I backtracked just a bit to check out this diner I had noticed last evening. It was certainly worth it. The Blue Star has been in business in this spot with the same owner since 1963. I don't believe many travelers stop here any more and it has become a place where everybody knows your name - and your car. Regulars are usually recognized as they pull into the parking lot and have their coffee waiting by the time they reach the counter.

US-60 passes right through Williamsburg and I decided to pass the day there. It has been on my "to do" list for a long time and, scheduling wise, this was the perfect opportunity. My son and his wife were busy until mid-afternoon and the historic town is less than twenty miles away. Weather wise it was not so perfect. It was not actually raining when I reached the Visitor's Center at Colonial Williamsburg but puddles stood on and around the 3-D map outside. I bought my ticket, caught a shuttle, and started my visit with a short orientation walk. Incidentally, in what could be coincidence or an intentional connection with the past, the present day cost of admission is exactly the same amount as the original construction cost of the entire 18th century town.

Williamsburg was the capital of the Colony of Virginia during the American Revolution.

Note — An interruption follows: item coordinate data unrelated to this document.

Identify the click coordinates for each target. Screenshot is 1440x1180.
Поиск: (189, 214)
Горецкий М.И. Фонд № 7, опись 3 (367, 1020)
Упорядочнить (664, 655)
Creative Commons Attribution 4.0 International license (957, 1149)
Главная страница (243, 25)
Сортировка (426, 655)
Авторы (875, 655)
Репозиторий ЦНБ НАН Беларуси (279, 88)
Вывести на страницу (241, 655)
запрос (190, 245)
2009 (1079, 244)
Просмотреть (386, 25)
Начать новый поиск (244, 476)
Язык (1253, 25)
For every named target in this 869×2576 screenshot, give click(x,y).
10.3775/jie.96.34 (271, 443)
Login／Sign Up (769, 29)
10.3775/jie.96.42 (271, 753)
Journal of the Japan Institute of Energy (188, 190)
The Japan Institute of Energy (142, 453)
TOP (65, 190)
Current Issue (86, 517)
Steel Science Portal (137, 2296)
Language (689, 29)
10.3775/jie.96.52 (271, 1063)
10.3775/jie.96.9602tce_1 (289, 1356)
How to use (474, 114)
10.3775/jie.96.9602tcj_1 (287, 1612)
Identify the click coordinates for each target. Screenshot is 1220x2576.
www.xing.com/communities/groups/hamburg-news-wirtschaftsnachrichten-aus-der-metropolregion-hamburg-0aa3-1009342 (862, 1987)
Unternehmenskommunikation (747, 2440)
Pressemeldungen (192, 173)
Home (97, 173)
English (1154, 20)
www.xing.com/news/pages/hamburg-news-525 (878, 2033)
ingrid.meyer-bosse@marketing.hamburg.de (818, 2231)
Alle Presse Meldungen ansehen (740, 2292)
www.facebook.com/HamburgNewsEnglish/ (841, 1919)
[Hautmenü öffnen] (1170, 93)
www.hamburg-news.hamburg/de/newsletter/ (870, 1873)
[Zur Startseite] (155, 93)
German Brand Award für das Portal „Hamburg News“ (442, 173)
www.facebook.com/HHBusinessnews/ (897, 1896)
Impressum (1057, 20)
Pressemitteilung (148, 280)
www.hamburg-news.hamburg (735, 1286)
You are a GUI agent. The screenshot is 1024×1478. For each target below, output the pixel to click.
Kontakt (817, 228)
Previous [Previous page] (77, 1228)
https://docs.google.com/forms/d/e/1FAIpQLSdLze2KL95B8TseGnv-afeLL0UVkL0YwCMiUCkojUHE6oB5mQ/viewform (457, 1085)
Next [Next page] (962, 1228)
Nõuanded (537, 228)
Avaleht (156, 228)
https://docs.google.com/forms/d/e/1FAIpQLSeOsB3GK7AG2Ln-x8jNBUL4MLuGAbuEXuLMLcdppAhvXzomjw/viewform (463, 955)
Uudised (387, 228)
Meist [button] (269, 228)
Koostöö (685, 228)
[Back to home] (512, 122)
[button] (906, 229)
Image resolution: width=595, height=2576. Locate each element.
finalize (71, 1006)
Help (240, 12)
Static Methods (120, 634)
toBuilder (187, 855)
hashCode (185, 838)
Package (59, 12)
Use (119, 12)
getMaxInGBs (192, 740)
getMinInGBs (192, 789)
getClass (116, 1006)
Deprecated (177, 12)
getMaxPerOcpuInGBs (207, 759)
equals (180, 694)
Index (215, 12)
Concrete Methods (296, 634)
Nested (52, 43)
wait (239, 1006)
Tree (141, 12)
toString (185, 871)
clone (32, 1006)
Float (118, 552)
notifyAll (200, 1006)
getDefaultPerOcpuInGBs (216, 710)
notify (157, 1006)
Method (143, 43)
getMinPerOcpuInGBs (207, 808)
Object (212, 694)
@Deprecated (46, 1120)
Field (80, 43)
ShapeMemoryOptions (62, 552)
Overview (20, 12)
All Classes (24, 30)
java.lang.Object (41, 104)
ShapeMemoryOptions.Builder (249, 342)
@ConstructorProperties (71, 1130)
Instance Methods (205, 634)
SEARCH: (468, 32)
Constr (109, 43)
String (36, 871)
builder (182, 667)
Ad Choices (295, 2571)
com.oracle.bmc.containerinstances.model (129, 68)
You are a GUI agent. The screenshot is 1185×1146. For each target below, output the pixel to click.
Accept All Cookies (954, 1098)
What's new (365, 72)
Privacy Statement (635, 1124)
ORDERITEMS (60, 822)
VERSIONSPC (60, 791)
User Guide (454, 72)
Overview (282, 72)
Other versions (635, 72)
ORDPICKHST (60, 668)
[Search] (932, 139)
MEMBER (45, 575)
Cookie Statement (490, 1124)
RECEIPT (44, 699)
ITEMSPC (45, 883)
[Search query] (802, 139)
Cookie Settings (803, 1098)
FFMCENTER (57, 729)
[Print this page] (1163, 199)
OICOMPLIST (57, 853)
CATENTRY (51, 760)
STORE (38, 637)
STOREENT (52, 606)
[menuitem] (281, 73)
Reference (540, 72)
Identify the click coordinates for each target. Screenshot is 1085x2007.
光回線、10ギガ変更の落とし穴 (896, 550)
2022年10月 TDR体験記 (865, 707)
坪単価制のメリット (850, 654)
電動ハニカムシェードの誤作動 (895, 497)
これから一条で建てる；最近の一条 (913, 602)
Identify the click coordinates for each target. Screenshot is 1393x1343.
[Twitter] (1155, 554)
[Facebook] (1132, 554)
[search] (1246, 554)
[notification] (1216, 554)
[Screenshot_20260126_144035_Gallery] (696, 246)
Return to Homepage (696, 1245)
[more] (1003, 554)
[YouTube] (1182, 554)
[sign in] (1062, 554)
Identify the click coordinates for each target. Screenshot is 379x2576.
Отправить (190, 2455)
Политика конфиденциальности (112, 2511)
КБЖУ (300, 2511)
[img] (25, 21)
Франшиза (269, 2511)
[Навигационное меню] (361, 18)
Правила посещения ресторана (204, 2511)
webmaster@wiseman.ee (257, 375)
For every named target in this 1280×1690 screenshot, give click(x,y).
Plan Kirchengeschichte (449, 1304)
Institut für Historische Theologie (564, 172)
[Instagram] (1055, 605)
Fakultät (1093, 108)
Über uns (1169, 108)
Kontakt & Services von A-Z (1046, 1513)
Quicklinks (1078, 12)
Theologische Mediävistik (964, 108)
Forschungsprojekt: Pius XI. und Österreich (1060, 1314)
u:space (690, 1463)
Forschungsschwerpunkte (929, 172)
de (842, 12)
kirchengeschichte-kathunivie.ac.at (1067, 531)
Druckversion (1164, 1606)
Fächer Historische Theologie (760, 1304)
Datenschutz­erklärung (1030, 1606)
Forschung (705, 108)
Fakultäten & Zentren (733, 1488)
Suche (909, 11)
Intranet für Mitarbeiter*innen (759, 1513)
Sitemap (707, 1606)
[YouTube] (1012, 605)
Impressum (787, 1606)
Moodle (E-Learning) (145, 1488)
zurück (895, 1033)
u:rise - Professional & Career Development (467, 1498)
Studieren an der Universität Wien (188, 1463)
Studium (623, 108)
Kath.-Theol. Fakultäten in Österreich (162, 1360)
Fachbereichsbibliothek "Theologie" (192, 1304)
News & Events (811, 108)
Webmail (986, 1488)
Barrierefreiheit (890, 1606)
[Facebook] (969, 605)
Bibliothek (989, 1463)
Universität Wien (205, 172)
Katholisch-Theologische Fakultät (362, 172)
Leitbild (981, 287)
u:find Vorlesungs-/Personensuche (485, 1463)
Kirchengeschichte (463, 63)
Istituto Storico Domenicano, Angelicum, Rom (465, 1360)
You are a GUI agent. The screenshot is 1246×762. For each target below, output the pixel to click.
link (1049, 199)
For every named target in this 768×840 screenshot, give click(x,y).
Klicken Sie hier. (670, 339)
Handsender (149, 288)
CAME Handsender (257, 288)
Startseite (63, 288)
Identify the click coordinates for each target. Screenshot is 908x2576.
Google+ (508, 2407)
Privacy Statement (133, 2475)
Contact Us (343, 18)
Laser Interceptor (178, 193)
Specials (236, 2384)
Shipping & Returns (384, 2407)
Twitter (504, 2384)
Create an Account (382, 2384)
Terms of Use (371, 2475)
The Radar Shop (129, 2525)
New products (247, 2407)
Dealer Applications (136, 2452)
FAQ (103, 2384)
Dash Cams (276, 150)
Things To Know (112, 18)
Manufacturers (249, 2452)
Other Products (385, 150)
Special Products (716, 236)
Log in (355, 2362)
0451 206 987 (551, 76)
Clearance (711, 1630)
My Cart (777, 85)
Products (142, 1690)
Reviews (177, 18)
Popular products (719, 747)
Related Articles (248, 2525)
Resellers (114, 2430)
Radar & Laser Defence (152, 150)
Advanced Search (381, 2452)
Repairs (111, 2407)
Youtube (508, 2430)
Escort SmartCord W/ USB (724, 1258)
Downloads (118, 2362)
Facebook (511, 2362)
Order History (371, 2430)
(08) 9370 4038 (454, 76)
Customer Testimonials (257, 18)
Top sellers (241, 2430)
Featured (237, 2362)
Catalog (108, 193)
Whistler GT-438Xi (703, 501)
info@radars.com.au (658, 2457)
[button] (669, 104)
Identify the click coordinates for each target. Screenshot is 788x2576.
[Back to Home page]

When the capital was moved to Richmond in 1781 its importance immediately dropped and its  decline began. Its revival started in 1926 with a lot of Rockefeller money. Existing buildings were restored and other buildings were reconstructed on their original locations. Three buildings that played significant roles in Williamsburg and United States history are the Governors Palace, the Magazine, and the Capitol. The Magazine is restored. The other two are reconstructions.

Of course one of the attractions of Colonial Williamsburg is the presence of people practicing and displaying the trades and other occupations of the 1700s.

You can ride around town in 18th century style or interact with 18th century town folk. That big line is for a mock trial inside the courthouse.

This is not a reconstruction or even a restoration. This is Bruton Parish Church; In constant use since 1715.

Archeological research continues today as evidenced by this ongoing dig of Mr. Charlton's Coffeehouse.